Our family, like most of the families in our small town, did not take vacations every summer. Money was tight and time off was spent visiting family or putting up the hay. Some summers we would go to the beach for a weekend with friends but family trips were rare occasions.
One year my daddy began assembling a metal frame in the backyard behind the barn. Slowly pieces of plywood were added and little jalousy windows were put on each side. A door with a window closed in the contraption and suddenly the shape made sense. Daddy was building a camper for the back of his red pick up truck. Painted cream and red, it fit perfectly in the bed of the truck and we were ready for our great adventure... a cross country trip to Colorado and all unknown parts in between.
My cousin Lorene joined Gayle and me sitting in the back in green and white webbed aluminum yard chairs that tipped when daddy turned too sharply. Humming down the highway in those days before air conditioning, the little windows provided a breeze so we were able to survive Kansas in the summertime. We kept a bottle of alcohol to wipe the travel dirt off our faces when we stopped for meals.
Mama cooked every meal we ate on that trip, often over a campfire or in a pressure cooker on a gas single ring burner. This trip was no getaway from that daily task of food preparation. We carried food from home, meat from our beef cattle, vegetables from our garden, and bought other food as we needed it on this pilgrimage across the country.
At night, mama and daddy climbed up into the bedspring mounted just beneath the roof of the camper. If they sat up quickly, they bumped their heads. We slept below stretched out in a row with the sweet obliviousness of youth to any bedtime discomfort.
There were no KOA campgrounds and we generally stopped at parks that could provide a bathroom, picnic table and a flat place to park. Once in Kansas we drove 100 miles searching for a tree with shade for breakfast. We gave up and ate in the hot sun.
There are many memories of that trip cross country in my memory bank, but one feeling still pops to the surface when I see the old faded crumbling wreck of that camper parked behind the barn at my parent’s home... the feeling of scary excitement and hope that comes when you are leaving behind all that is familiar for the great unknown. Every day was an adventure, a new place with people and country we had never seen before and would never see again. I drank sarsparilla in a bar in Deadwood, rode up Pike’s Peak, marveled at the great flat plains of Kansas with few trees, breathed in the damp greenness of the West Virginia mountains and as my world’s horizons stretched, so did my soul. I learned that the world around you might look different than home, the folks you meet may speak with a different accent, but we are all more alike than different and my soul stretched to meet this wider world, a world full of possibility and kinship.

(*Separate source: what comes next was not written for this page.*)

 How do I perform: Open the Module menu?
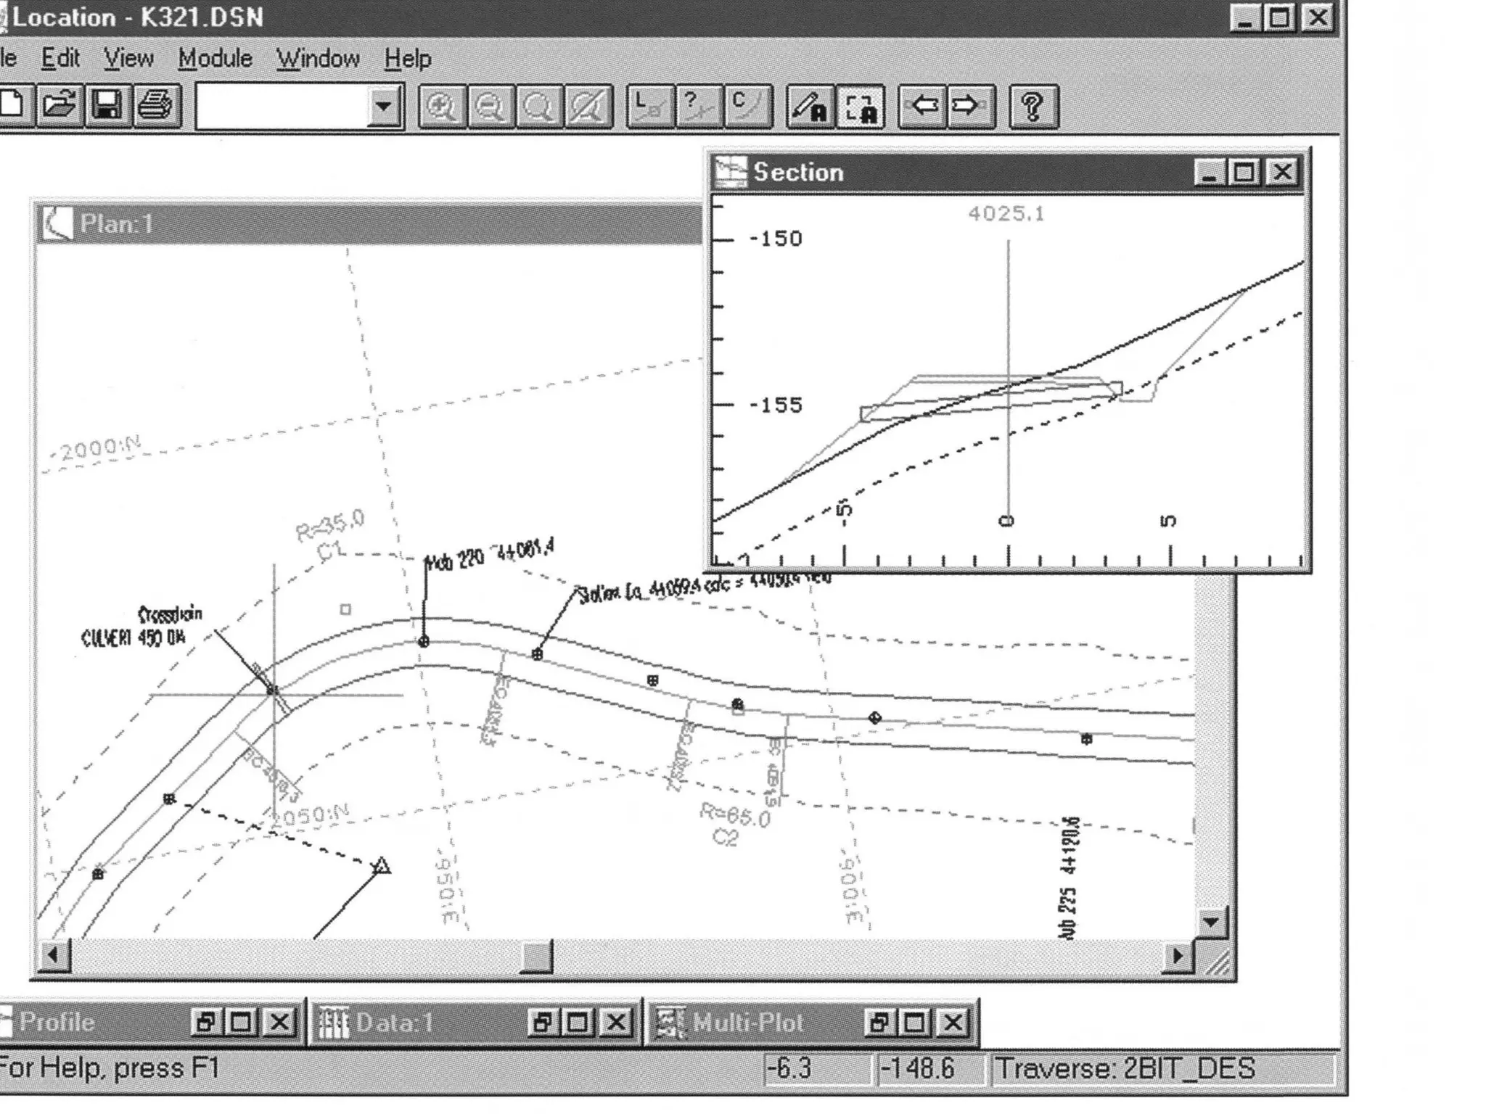[215, 59]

Several years ago I embarked on this writing camping trip of public self revelation. I remember the scary feeling of hitting the “send” button and watching the revealing words I had written go traveling out into the ether carrying bits and pieces of my soulwork to each of you. As the years have passed, you have written back sometimes taking me to task, sometimes telling me a piece of your journey, sometimes writing just to say hello. Some of you I know well and some of you are virtual strangers to me. And yet, you are all dear companions on my trip into the unknown. Sometimes I daydream about an open house at Sabbath Rest Farm where we could sit under the shade trees eating real creamed corn, potato salad, fried chicken, green beans, drinking sweet tea and catching up with each other’s worlds.

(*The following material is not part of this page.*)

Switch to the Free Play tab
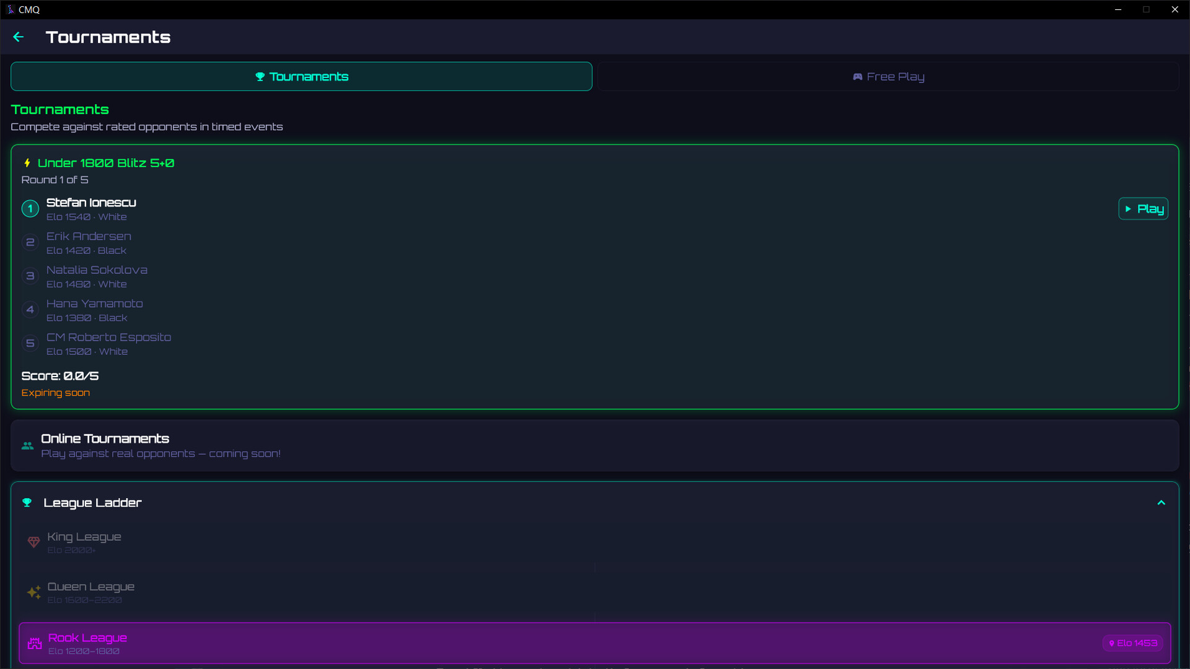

To jump off into the deep swimming hole in the flowing river of life, to make oneself transparent to strangers as well as loved ones, to drive off in the back of a camper to parts unknown, is to follow in the footsteps of Abraham and Jesus who each left the comforts of home for new places and people. The joy of the journey is not limited to the destination but includes the travel time needed to reach your goal. The old hymn says it best... The Lord has been so good to me, I feel like traveling on. Until that blessed home I see, I feel like traveling on. So I travel on, exploring new places, finding parts of myself that need to see the light of day, giving thanks for the wonderful cross country trip of life that began with my loving Creator. And I am blessed to have you sitting beside me in the aluminum lawn chairs, tipping me over now and then, holding my hand as we travel on together. Thanks be to God.